## [Task details]
Rewrite the part of the listing that opens with the line containing "Select the CVE-2025-3464 identifier" and closes with the line containing "[x=68, y=438]", substituting "Display" for "Viewport" and leaving everything else unchanged.

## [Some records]
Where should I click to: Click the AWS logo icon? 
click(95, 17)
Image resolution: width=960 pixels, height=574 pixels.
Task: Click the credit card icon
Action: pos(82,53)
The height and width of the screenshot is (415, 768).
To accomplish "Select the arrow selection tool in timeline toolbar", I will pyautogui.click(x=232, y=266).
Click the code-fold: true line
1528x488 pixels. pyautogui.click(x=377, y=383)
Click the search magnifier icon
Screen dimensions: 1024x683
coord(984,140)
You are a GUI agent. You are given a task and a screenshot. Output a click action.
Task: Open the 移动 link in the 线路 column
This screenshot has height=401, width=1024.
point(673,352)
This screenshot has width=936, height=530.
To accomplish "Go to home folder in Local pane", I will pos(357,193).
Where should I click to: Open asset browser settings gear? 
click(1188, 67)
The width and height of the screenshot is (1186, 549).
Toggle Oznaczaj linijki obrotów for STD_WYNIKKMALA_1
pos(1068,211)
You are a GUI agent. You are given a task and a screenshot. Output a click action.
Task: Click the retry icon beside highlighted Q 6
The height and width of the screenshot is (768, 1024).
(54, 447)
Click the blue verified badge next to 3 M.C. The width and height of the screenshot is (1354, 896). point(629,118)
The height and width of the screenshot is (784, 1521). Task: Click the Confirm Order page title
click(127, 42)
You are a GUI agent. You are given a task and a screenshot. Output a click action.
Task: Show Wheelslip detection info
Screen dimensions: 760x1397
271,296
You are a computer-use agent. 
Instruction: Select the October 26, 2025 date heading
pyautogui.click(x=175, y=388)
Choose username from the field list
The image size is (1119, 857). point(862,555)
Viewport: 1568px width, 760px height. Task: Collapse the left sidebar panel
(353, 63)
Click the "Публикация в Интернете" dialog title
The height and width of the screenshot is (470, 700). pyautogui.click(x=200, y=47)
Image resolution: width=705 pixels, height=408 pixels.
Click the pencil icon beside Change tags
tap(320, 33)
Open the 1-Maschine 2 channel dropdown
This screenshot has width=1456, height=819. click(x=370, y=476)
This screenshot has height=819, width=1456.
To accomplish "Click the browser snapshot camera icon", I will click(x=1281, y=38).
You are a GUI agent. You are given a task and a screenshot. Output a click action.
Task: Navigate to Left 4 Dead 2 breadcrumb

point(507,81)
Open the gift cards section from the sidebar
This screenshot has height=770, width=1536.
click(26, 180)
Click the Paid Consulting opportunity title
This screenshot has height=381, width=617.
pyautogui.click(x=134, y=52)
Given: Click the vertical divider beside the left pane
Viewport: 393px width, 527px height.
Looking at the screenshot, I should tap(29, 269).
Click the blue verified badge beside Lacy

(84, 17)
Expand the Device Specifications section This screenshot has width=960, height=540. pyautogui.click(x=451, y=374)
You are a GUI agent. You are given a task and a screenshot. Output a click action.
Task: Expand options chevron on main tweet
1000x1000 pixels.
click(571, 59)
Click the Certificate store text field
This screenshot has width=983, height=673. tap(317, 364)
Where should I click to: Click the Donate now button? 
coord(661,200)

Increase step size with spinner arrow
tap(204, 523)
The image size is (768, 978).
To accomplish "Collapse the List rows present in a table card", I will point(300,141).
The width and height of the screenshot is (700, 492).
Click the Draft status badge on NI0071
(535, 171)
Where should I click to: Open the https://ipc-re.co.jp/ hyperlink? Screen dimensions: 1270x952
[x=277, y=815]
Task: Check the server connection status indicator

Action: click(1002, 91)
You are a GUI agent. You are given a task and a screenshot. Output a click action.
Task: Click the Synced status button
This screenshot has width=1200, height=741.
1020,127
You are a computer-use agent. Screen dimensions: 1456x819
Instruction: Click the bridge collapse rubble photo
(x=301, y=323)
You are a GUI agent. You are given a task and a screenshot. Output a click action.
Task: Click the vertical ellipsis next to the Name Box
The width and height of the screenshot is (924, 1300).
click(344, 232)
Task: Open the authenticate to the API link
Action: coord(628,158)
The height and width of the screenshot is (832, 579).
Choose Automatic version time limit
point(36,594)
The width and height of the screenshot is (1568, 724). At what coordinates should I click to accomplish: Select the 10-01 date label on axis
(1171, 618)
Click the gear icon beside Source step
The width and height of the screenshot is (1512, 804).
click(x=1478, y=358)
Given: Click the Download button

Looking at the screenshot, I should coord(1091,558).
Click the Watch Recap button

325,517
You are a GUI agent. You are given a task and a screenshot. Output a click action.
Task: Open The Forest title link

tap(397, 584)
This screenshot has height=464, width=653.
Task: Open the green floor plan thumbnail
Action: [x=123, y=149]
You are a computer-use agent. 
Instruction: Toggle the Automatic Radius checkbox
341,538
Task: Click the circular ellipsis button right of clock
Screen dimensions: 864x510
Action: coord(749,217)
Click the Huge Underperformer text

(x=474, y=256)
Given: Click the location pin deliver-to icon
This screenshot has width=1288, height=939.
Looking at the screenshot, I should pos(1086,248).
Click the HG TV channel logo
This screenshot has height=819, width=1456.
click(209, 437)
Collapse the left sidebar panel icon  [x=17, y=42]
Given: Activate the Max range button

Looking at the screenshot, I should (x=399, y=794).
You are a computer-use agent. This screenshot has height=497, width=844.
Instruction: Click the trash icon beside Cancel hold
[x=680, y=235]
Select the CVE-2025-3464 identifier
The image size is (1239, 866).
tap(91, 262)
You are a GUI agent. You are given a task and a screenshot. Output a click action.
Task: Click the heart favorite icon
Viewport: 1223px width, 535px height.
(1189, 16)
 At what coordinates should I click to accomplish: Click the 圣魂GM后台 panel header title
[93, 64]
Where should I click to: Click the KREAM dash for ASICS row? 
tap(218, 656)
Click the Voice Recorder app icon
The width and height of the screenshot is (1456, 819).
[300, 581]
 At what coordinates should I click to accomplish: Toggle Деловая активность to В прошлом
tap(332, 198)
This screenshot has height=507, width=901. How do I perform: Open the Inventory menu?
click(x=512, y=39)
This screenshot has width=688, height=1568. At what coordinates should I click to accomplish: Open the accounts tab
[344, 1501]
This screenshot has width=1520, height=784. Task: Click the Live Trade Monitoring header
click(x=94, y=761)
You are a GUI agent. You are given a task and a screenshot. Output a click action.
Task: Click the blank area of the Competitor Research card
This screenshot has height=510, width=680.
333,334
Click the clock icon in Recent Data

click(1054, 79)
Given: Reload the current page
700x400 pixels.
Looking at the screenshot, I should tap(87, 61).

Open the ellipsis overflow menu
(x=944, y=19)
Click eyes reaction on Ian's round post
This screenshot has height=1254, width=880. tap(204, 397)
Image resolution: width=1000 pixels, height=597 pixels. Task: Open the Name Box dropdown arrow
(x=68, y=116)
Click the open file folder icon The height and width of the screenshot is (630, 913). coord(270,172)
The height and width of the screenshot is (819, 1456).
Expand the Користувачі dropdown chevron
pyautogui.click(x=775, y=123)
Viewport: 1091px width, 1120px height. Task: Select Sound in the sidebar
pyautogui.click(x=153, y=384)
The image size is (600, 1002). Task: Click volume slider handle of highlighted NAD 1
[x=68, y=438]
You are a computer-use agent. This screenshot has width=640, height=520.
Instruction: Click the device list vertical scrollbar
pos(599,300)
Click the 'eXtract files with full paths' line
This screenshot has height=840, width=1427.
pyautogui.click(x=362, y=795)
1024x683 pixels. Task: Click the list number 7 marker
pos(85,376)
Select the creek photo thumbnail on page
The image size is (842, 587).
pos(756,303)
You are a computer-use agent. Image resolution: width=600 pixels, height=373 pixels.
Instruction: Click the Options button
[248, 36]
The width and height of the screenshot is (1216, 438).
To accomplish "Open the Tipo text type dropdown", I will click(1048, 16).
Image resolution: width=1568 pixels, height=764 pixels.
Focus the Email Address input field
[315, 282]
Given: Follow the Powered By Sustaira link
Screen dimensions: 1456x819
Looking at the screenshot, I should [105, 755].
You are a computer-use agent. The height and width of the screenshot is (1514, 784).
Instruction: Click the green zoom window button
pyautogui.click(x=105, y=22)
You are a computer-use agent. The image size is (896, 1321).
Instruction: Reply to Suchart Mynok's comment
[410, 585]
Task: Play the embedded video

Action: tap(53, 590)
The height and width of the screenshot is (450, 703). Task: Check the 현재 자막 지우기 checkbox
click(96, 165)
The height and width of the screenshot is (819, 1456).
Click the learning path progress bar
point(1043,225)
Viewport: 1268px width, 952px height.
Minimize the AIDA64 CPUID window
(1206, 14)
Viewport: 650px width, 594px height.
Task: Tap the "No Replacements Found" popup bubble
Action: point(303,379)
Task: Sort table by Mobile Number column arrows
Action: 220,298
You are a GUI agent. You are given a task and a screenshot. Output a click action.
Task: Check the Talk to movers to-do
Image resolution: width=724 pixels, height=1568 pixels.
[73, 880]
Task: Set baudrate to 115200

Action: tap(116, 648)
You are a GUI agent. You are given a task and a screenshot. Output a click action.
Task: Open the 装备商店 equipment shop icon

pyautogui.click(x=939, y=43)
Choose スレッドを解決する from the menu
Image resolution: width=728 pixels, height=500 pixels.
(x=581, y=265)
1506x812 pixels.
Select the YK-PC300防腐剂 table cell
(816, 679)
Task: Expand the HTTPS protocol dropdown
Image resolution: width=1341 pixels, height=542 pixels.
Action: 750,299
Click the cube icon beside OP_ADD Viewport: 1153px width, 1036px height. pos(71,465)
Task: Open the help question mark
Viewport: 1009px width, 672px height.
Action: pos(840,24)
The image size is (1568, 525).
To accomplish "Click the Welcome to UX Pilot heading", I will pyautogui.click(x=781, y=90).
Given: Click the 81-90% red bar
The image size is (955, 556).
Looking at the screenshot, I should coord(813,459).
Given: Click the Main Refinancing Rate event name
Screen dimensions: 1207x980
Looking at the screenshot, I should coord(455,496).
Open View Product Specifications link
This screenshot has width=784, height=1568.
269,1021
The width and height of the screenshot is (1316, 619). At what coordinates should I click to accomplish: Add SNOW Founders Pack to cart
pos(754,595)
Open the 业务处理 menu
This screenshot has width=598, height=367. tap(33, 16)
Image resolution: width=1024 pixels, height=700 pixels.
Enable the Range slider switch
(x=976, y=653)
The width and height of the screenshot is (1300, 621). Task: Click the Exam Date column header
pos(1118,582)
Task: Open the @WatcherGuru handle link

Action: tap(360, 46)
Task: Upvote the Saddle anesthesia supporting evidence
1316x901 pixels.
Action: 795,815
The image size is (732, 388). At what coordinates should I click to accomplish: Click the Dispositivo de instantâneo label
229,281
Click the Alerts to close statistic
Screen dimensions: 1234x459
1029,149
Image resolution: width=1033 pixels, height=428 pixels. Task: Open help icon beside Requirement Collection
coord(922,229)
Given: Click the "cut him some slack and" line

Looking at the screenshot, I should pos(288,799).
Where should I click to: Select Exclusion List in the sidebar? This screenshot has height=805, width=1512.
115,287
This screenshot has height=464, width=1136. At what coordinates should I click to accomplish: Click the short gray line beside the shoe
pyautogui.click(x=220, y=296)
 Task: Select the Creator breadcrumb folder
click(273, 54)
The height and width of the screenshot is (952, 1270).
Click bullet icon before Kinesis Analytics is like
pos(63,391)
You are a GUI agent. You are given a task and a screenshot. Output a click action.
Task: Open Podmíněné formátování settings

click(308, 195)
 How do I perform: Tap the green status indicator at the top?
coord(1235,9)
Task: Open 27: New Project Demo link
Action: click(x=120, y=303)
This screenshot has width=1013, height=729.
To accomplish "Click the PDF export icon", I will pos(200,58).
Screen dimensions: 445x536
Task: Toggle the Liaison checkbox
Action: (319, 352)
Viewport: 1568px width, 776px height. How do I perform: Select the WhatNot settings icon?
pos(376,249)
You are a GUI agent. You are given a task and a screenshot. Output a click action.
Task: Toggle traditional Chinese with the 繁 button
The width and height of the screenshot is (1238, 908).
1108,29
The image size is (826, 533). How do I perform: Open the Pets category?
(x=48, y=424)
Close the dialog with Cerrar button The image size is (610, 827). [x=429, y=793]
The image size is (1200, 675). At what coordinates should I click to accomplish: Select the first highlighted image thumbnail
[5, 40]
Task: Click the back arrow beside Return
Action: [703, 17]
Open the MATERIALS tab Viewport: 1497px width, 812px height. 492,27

## [The response]
Select the CVE-2025-3464 identifier
The image size is (1239, 866).
tap(91, 262)
You are a GUI agent. You are given a task and a screenshot. Output a click action.
Task: Click the heart favorite icon
Display: 1223px width, 535px height.
(1189, 16)
 At what coordinates should I click to accomplish: Click the 圣魂GM后台 panel header title
[93, 64]
Where should I click to: Click the KREAM dash for ASICS row? 
tap(218, 656)
Click the Voice Recorder app icon
The width and height of the screenshot is (1456, 819).
[300, 581]
 At what coordinates should I click to accomplish: Toggle Деловая активность to В прошлом
tap(332, 198)
This screenshot has height=507, width=901. How do I perform: Open the Inventory menu?
click(x=512, y=39)
This screenshot has width=688, height=1568. At what coordinates should I click to accomplish: Open the accounts tab
[344, 1501]
This screenshot has width=1520, height=784. Task: Click the Live Trade Monitoring header
click(x=94, y=761)
You are a GUI agent. You are given a task and a screenshot. Output a click action.
Task: Click the blank area of the Competitor Research card
This screenshot has height=510, width=680.
333,334
Click the clock icon in Recent Data

click(1054, 79)
Given: Reload the current page
700x400 pixels.
Looking at the screenshot, I should tap(87, 61).

Open the ellipsis overflow menu
(x=944, y=19)
Click eyes reaction on Ian's round post
This screenshot has height=1254, width=880. tap(204, 397)
Image resolution: width=1000 pixels, height=597 pixels. Task: Open the Name Box dropdown arrow
(x=68, y=116)
Click the open file folder icon The height and width of the screenshot is (630, 913). coord(270,172)
The height and width of the screenshot is (819, 1456).
Expand the Користувачі dropdown chevron
pyautogui.click(x=775, y=123)
Display: 1091px width, 1120px height. Task: Select Sound in the sidebar
pyautogui.click(x=153, y=384)
The image size is (600, 1002). Task: Click volume slider handle of highlighted NAD 1
[x=68, y=438]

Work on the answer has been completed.